6.3.2.1 Does peripherally administered SSTR2 antagonist enter the brain?
We are not aware at the present time of any reports whether our SSTR2 antagonist can
enter the brain when administered peripherally via an intravenous route. CTAP, a cyclic
octapeptide with the structure D-Phe-Cys-Tyr-D-Trp-Arg-Thr-Pen-Thr-NH2 is a -opiod
receptor antagonist that has been reported to cross the blood-brain-barrier (562).
However, the majority of literature, however, suggests that a compound like our cyclized
octapeptide antagonist (see Figure 1-2 for structure) would likely not cross the blood-brain-
barrier (675). Octreotide, an octapeptide somatostatin analogue, is unlikely to cross the
blood-brain-barrier in any significant amounts when peripherally administered (676).

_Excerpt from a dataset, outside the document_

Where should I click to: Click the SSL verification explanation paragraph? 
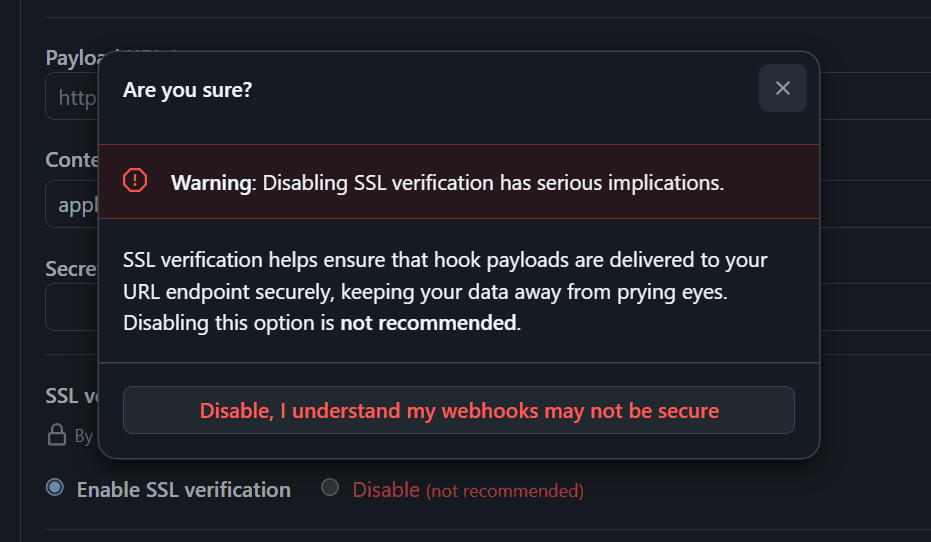tap(445, 291)
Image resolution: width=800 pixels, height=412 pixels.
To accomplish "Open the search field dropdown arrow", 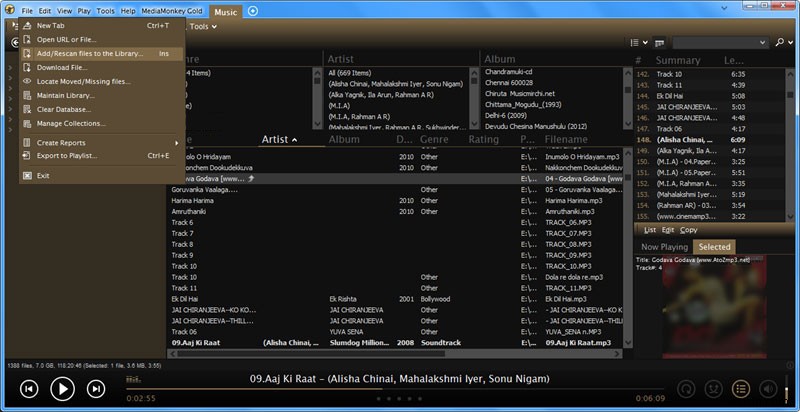I will (764, 43).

Furthermore, SSTR3 octapeptide antagonists cyclized via a disulfide bridge have been
reported to be very poor at crossing the blood-brain-barrier (677). In view of these reports,
our peripherally infused SSTR2 antagonist may not have entered the brain to have any
central effects. Further investigation is needed to more precisely determine whether this
compound could enter the brain. The MDCK-MDR1 cell line is an established in vitro model
of the blood-brain-barrier and can be used to test the permeation properties of peptides
(678).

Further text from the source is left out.